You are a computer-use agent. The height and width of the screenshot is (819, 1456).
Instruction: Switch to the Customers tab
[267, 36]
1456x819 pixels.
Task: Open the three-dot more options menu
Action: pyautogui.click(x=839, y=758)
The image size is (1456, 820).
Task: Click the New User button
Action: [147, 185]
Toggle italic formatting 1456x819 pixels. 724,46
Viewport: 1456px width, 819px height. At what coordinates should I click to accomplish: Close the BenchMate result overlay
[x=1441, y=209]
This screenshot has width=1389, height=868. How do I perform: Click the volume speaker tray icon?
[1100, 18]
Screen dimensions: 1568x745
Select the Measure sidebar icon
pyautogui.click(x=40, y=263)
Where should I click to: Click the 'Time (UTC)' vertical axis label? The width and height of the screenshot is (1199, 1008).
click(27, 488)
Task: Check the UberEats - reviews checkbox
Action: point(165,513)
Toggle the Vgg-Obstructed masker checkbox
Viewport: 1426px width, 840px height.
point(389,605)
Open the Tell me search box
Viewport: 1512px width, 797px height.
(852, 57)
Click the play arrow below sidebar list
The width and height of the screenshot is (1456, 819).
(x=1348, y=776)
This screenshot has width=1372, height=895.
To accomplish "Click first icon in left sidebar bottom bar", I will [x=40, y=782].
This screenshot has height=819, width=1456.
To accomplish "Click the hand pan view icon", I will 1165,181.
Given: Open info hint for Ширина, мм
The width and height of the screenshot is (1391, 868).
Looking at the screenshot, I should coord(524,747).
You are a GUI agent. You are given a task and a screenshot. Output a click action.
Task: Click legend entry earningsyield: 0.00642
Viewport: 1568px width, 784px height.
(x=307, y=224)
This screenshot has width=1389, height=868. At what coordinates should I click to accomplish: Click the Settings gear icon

-=-=-

Assignment:
Which lines hold the word "will"? Copy each of them from the records.

Exercise output:
To accomplish "Click first icon in left sidebar bottom bar", I will [x=40, y=782].
To accomplish "Click the hand pan view icon", I will 1165,181.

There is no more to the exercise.